A.K. Roopanwal, J.
1. This application under Section 482, Cr.P.C. has been moved for quashing the entire criminal proceedings of complaint case No. 4699/06, under Section 138 read with Sections 141 and 142, N.I. Act, pending in the court of the Ist Additional Chief Judicial Magistrate, Ghaziabad.

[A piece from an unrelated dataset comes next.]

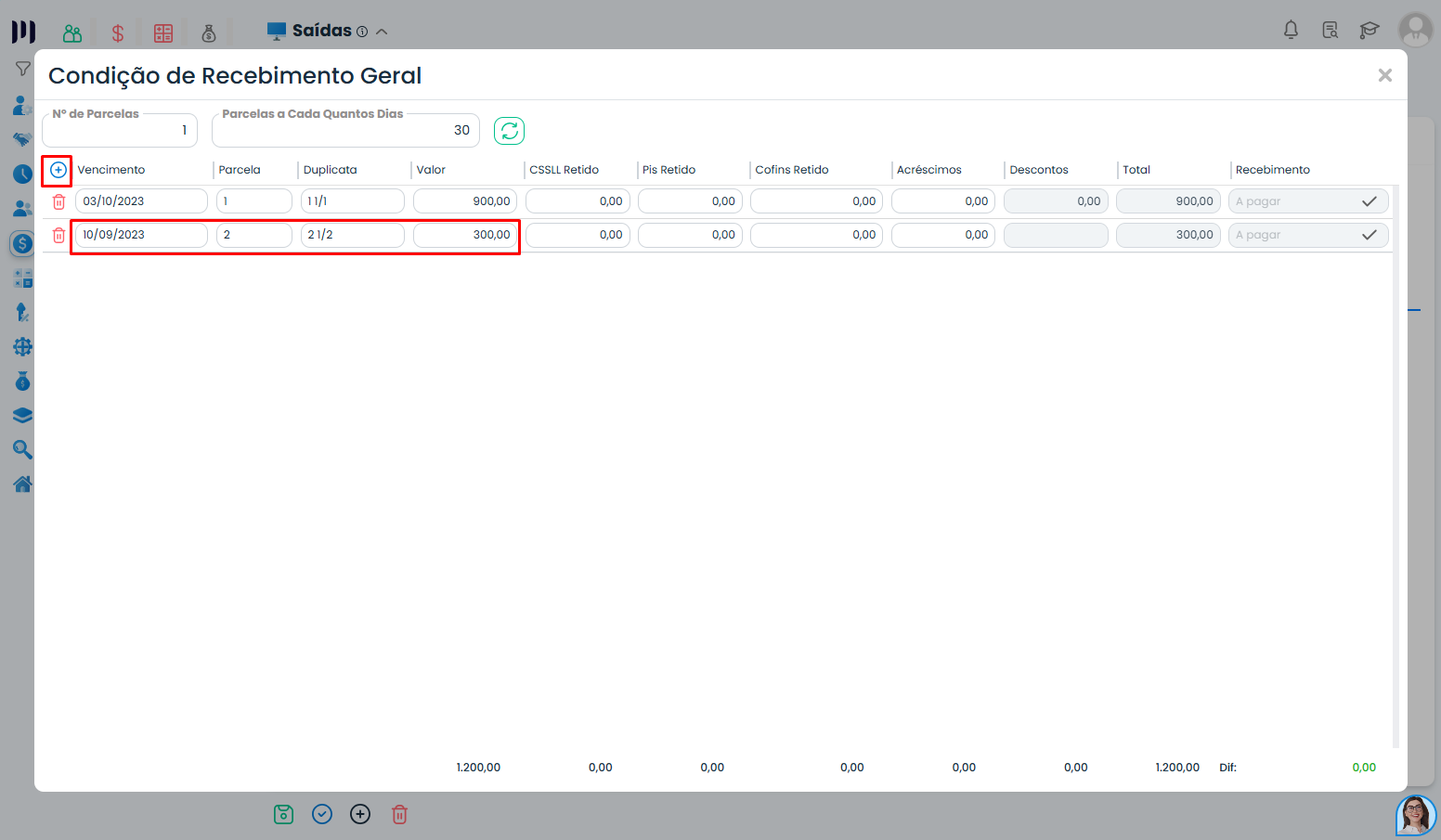
Task: Open the support assistant avatar chat
Action: (1415, 815)
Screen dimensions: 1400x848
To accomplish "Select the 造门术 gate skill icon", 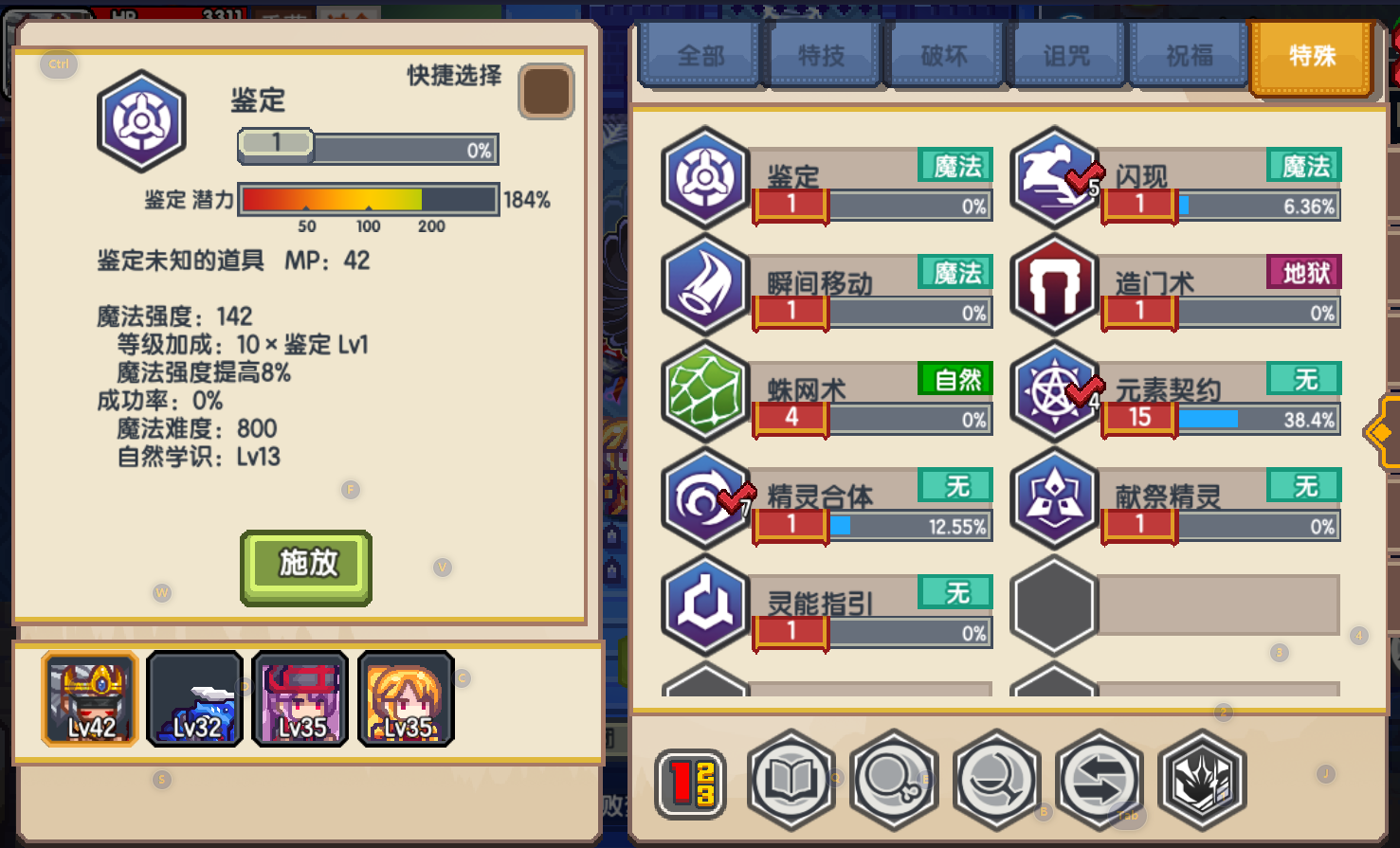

2. It appears from the facts of the case that a complaint was filed by the complainant Mrs. Shashi Jain against (1) M/s. Elfotec Electro Chemicals Ltd.; (2) Mr. Kanak Surana; (3) Mr. Omprakash Sairaf and (4) Mr. Bhagirah Arya (applicant). It was the case of the complainant in the complaint that she is the director of M/s. B.K. Carbide having its head office at Ghaziabad. Accused No. 1, M/s. Elfotec Electro Chemicals Ltd. has its head office at Pondichhery, accused No. 2, Mr. Kanak Surana and accused No. 3, Mr. Omprakash Sairaf are the directors while accused No. 4, Mr. Bhagirath Arya (applicant) is the promotor and controller of this company. They all are managing day to day affairs of the company and are responsible for each and every work of the company. The complainant company gave a loan of Rs.9,00,000/- to accused No. 1 in the year 2005 on different dates either by cheque or by draft. In order to repay this loan accused Nos. 1 to 4 issued a cheque No. 038981 of UTI Bank, Pondichhery for Rs.9,00,000/- to the complainant company. When the complainant presented this cheque at Bank of India, Ghaziabad, it was dishonoured. The information in this regard was given to the complainant by her banker Bank of India on 2.2.06. The complainant, then, sent a notice through registered post to all the accused persons on 18.2.06 and demanded the amount of the cheque. The accused persons did not comply with the notice, hence, the complainant filed the complaint in the court of the Additional Chief Judicial Magistrate, Ghaziabad which was registered as complaint No. 5272/06. On this complaint the statement of the complainant was recorded under Section 200, Cr.P.C. The complainant also filed the original cheque memo of the bank and copy of the notice.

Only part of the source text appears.